January 6, 2008

Big oil taking political beating ahead of earnings

HOUSTON (Reuters) - Eye-popping profits earn respect on Wall Street but the billions big oil companies reaped in the fourth quarter are raising the wrath of U.S. presidential candidates trying to cater to voters' pocketbooks.
Large oil companies have long been a target of politicians -- mostly Democrats, who blame them for gouging consumers at the gasoline pump during periods of high crude oil prices.

The rhetoric, which in years past has resonated with middle-class voters, will get louder in coming weeks as the majors publish stellar earnings results during the heart of the primary season for the U.S. presidential election.

Executives from big oil companies "better get very thick brown bags to put on their faces when they go out in public," said Fadel Gheit, analyst with Oppenheimer & Co.

The situation intensified this week as crude oil prices briefly climbed to a record $100 per barrel on the New York Mercantile Exchange. And that jump in crude did not go unnoticed on the campaign trail.

Democratic presidential contender John Edwards waged an attack on soaring oil company profits while campaigning in Iowa on Wednesday.

Exxon Mobil Corp's (XOM.N) "profits last year were at record numbers," he said. "At the same time, all of you know what you are paying for gasoline at the pump, and it's not getting better."

The tactic is familiar to industry experts who see little coming of the headline-grabbing calls for more regulation.

"This is a perennial political strategy," said Jon Cartwright, director of research at BOSC Inc, a division of BOK Financial. "To the best of my recollection, every summer for the last 20 years politicians have complained about the price of gasoline. But when all the smoke clears they've done nothing."

PROFITS SOAR

Exxon, the biggest U.S. company, is expected to post a fourth-quarter profit of $9.66 billion, just below the $9.84 billion it earned a year ago, according to Reuters Estimates. On an annual basis, earnings could reach close to $39 billion.

ConocoPhillips (COP.N) is expected to report a quarterly profit of $3.8 billion and Chevron Corp (CVX.N) is forecast to earn over $4.28 billion, riding the wave of record oil prices.

While the hefty figures are sure to garner the attention of the candidates, the companies point out that crude oil prices are set in the global market. And bottlenecks in U.S. refining capacity can exacerbate jumps in motor fuel prices.

"Vilifying oil is not going to get us to where we need to be," said Rayola Dougher, senior economic adviser with the American Petroleum Institute, the lobbying arm of the energy industry. "It's a challenge politically for the oil industry to make the case to develop more supplies. Our candidates have to be more realistic about energy security."
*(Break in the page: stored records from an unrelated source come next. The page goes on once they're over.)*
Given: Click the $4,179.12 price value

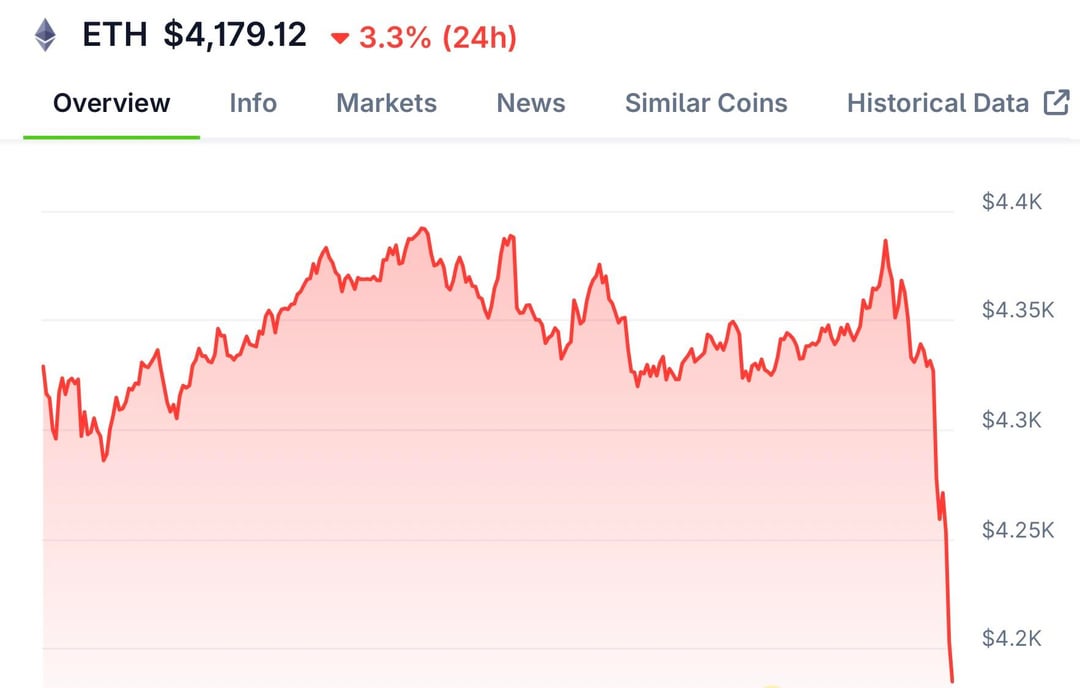Looking at the screenshot, I should (x=235, y=36).
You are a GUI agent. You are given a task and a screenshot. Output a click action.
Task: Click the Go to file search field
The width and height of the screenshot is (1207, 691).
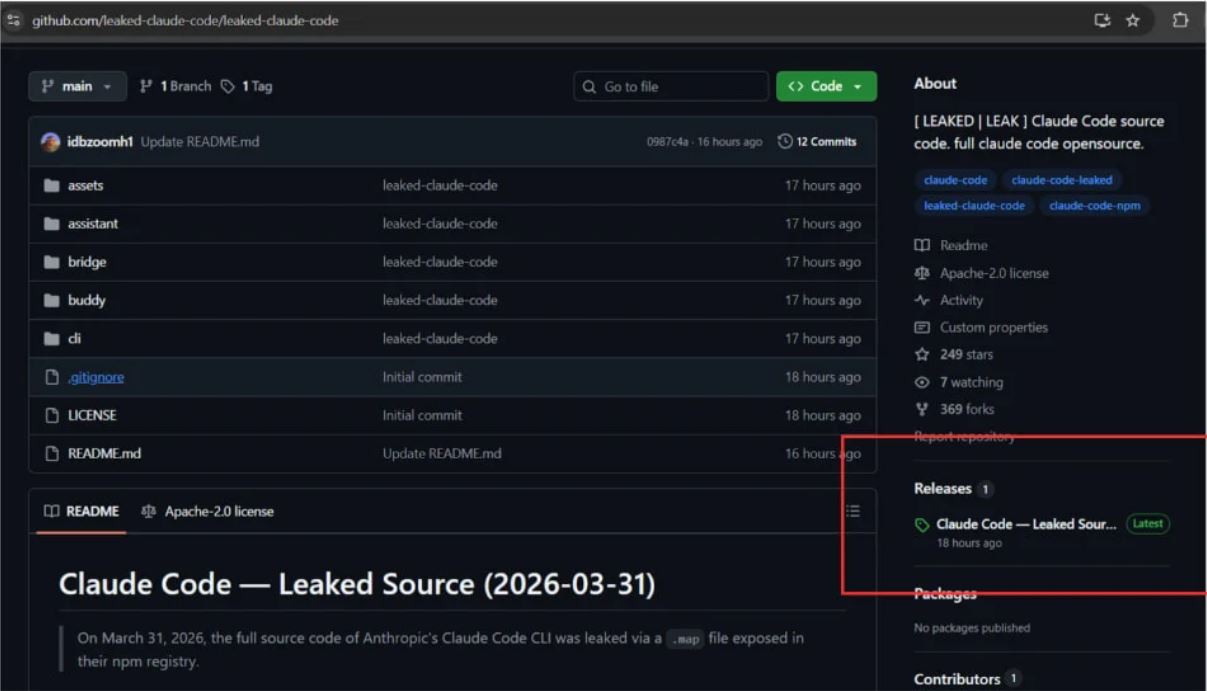pyautogui.click(x=671, y=87)
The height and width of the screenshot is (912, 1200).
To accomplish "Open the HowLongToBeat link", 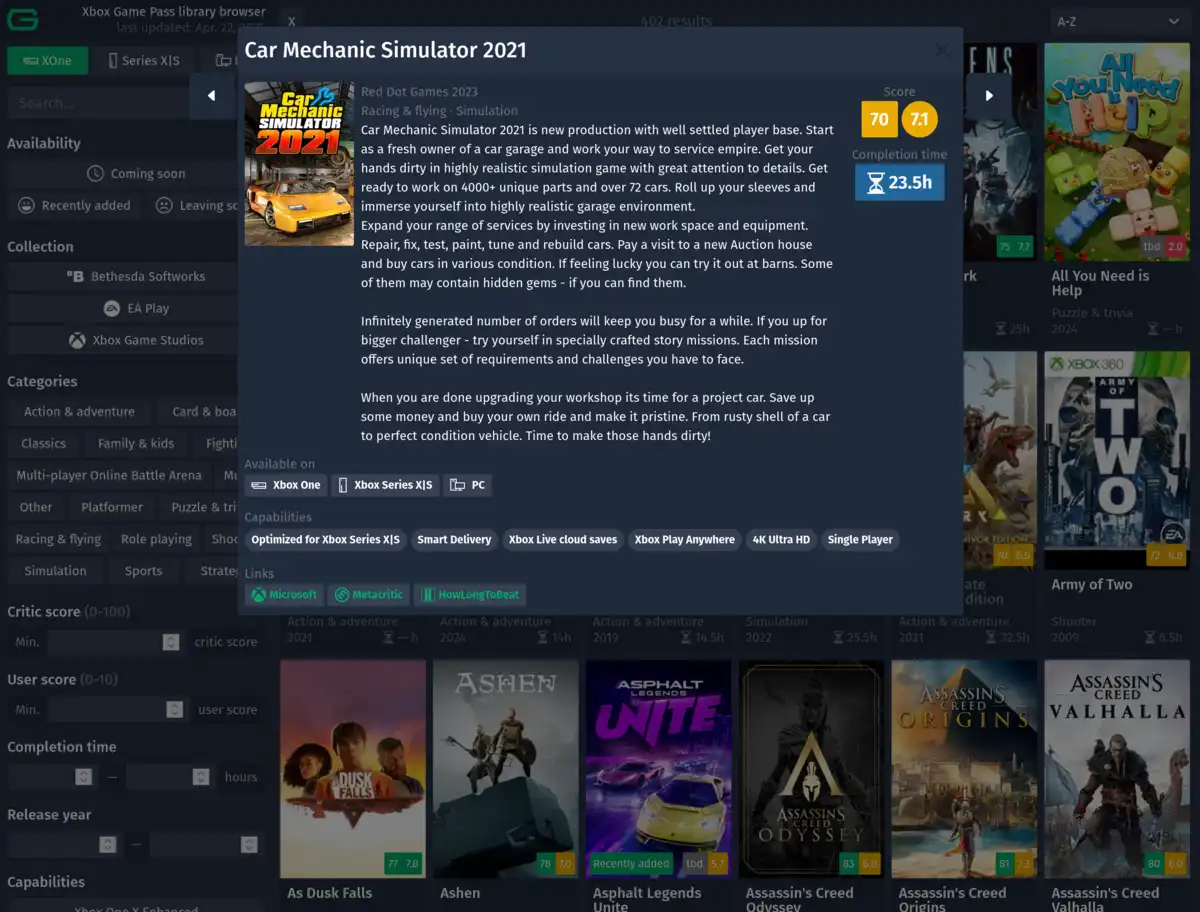I will [470, 595].
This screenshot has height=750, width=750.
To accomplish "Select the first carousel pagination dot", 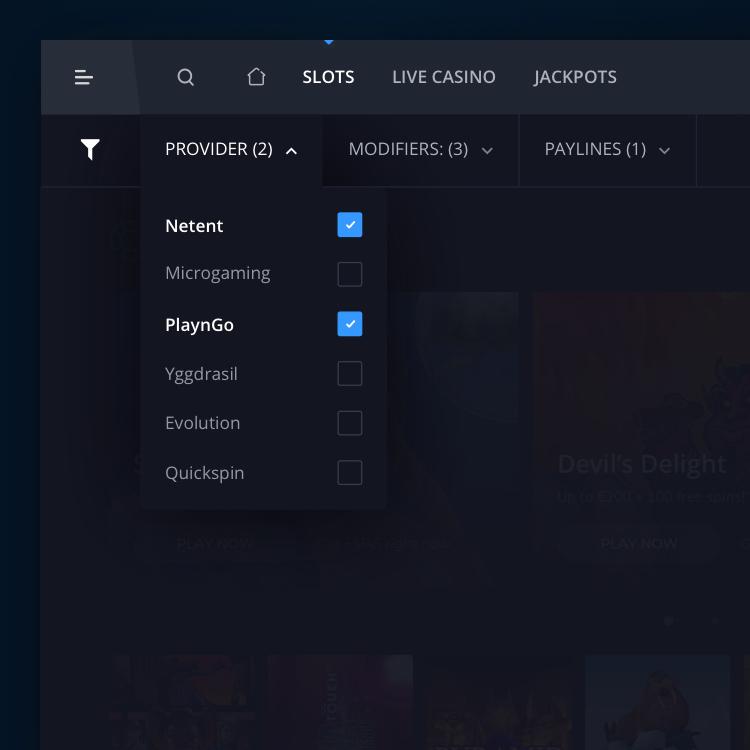I will 668,621.
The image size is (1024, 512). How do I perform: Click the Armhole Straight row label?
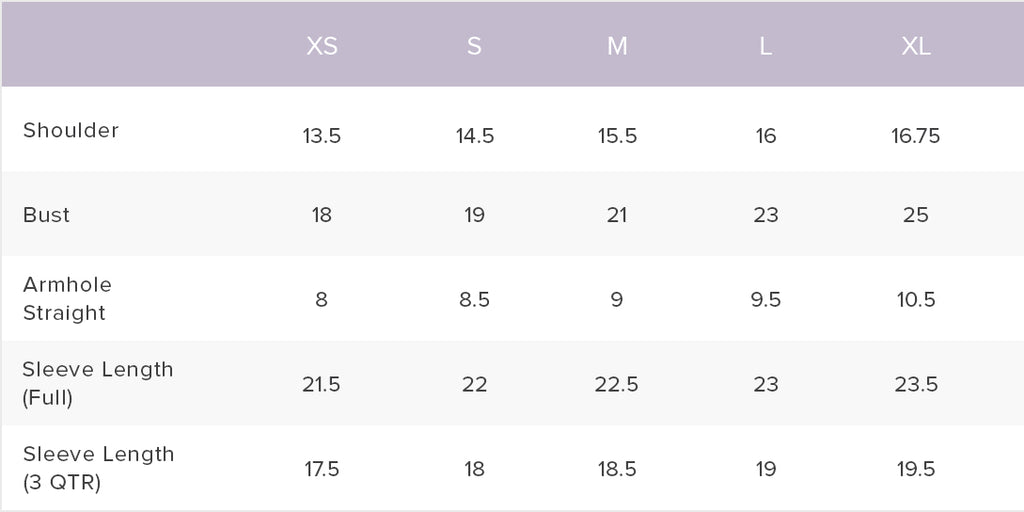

U.S. Senator Hillary Clinton, who is also seek the Democratic presidential nomination, has been a consistent critic of Exxon. After the company reported a second-quarter profit of more than $10 billion in July, she renewed a call for the elimination of oil company tax breaks.

Still, oil at $100 a barrel can be a double-edged sword for those searching for the commodity and moving it to the market. Refining margins remain razor thin, and the competition for resources has grown fierce as governments, eyeing higher energy prices, tighten their grip on resources.

Those governments -- from the state of Alaska and province of Alberta in Canada to Russia, Venezuela and Kazakhstan -- have moved to increase taxes or control of the energy sector.

"Milking the oil cow is the greatest thing that's ever happened to these countries," Gheit said.

If there is a soft spot in earnings for the coming quarter, it is likely to be in the refining margins, which reached record levels in the first half of 2007 but fell sharply over the subsequent months as crude oil price gains outstripped those of gasoline, heating oil and diesel.

In fact, ConocoPhillips said on Wednesday in a news release that its U.S. refining margins fell by more than 25 percent from the third quarter, but were higher than the year-ago level in most regions.

Still, oil companies point out that they spend tens of billions of dollars each year to find and pump oil from far-flung sites around the globe. Compared to many other sectors, their profit margins are thin.

"If Exxon could generate the same profit margins that Microsoft Corp (MSFT.O) does, then Exxon could rule the world," BOSC's Cartwright said.